* Prompt *
Count how many lines of the material below contain the string "button", and reply with the number alone.
[Supplied data start]
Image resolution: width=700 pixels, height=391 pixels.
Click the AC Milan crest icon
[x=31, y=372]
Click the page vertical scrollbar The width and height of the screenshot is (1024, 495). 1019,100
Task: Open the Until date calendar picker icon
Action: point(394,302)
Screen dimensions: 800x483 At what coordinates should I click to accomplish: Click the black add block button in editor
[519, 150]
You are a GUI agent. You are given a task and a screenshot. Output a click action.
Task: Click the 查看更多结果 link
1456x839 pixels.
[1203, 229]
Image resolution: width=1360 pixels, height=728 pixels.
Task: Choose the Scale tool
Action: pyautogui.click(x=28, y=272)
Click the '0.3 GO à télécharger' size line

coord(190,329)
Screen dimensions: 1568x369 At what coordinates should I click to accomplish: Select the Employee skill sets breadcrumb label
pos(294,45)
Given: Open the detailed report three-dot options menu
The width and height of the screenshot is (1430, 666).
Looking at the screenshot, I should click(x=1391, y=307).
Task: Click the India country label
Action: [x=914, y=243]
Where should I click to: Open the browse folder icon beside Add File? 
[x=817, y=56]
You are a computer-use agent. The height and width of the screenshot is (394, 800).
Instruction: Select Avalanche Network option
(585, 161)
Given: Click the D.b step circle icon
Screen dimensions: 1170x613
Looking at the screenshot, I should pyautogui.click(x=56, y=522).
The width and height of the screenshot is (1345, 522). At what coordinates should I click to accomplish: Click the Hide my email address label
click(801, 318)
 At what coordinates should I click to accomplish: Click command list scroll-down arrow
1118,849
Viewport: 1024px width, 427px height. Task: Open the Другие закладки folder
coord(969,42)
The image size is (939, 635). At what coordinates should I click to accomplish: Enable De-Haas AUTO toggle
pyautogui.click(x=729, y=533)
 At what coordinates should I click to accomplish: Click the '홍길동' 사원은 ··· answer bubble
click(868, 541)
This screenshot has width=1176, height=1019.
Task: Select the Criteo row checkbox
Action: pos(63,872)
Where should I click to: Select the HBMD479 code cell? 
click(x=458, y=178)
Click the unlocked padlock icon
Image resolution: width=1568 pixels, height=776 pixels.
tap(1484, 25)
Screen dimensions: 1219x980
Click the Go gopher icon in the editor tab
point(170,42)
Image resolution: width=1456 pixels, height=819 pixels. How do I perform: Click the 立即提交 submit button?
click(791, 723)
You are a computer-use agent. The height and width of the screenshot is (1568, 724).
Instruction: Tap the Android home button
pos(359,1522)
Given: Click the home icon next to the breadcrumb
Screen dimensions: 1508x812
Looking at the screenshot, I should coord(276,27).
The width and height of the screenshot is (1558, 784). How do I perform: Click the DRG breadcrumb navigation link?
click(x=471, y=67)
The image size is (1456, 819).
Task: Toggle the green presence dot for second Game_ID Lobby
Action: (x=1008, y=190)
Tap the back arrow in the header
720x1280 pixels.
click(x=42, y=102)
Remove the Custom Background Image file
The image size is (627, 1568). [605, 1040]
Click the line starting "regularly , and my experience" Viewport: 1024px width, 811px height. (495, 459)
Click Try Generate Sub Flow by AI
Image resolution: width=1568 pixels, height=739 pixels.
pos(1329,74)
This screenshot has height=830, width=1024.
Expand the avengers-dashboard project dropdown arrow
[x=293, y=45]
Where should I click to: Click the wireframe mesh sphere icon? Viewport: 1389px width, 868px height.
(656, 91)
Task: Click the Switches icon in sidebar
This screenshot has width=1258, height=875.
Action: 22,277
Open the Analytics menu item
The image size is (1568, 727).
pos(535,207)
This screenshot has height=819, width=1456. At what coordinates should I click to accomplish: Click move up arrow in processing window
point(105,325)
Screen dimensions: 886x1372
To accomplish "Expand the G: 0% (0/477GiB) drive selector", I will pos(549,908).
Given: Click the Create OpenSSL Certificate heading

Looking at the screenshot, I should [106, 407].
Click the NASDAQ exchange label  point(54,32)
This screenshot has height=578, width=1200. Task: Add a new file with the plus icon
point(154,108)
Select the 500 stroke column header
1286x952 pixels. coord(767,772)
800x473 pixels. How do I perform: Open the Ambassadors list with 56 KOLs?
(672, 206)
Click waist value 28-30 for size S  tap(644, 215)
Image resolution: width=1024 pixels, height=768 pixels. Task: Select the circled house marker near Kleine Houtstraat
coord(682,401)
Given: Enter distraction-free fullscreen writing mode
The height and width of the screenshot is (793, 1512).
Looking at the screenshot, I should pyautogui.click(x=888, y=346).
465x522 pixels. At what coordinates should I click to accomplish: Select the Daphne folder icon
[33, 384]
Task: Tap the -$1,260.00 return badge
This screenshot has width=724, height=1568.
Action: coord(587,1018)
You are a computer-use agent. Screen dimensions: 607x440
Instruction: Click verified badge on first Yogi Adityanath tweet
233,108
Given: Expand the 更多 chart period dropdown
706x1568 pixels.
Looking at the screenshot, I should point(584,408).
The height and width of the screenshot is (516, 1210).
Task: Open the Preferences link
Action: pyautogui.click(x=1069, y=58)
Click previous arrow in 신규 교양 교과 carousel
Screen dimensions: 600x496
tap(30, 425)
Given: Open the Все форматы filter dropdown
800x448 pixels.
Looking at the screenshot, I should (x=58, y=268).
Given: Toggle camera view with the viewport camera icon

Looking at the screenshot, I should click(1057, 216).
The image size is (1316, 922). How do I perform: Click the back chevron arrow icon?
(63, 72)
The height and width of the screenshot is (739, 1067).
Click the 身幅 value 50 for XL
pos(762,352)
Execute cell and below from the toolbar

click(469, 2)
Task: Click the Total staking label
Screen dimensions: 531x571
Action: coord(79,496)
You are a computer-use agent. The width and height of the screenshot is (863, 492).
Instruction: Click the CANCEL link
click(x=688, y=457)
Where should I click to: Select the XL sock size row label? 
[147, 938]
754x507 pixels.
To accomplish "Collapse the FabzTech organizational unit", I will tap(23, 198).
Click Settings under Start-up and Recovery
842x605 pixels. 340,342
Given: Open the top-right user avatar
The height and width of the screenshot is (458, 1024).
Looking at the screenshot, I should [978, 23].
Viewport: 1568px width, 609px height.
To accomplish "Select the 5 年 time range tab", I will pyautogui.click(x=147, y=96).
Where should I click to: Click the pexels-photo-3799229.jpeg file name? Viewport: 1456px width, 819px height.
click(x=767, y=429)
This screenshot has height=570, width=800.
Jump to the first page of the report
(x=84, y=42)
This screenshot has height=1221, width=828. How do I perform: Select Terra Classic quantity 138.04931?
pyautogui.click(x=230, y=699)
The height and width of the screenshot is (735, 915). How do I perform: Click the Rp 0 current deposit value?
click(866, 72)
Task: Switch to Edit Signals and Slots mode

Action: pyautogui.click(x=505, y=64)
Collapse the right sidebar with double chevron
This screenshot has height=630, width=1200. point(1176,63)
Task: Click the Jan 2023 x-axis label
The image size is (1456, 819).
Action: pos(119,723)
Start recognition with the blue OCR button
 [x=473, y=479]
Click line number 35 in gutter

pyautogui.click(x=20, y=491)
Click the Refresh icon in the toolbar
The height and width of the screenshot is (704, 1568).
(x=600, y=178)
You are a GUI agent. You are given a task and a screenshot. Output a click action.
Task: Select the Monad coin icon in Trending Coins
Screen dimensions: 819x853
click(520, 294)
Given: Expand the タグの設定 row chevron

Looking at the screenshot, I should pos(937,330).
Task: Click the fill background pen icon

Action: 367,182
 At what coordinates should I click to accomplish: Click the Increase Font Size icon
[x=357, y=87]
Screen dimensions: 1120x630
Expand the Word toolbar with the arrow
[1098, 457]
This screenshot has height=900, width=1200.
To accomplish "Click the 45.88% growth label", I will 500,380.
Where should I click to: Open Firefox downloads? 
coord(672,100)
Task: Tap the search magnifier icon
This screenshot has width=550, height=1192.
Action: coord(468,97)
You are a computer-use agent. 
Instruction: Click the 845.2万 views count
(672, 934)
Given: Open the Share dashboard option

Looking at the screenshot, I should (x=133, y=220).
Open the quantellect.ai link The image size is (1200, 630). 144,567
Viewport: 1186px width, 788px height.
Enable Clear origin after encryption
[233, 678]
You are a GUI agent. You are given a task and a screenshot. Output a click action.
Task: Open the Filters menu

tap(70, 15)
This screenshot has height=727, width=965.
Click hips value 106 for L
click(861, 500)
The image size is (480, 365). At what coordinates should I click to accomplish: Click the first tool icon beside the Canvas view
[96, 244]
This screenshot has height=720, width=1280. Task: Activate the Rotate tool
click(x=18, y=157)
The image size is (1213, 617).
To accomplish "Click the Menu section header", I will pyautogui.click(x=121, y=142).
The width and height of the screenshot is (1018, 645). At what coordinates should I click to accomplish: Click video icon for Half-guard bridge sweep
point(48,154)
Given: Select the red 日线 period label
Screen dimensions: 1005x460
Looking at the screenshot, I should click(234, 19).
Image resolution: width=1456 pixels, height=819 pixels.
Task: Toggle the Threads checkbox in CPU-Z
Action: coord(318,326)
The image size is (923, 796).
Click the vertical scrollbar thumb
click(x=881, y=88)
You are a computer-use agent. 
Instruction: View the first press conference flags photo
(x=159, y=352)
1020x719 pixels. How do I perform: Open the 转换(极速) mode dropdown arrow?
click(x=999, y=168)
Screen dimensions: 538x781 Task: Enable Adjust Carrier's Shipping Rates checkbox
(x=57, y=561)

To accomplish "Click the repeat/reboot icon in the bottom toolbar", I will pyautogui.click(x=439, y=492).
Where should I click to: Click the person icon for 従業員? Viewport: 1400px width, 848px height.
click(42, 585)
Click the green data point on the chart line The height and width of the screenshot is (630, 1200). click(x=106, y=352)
[Supplied data end]
* Reply *
4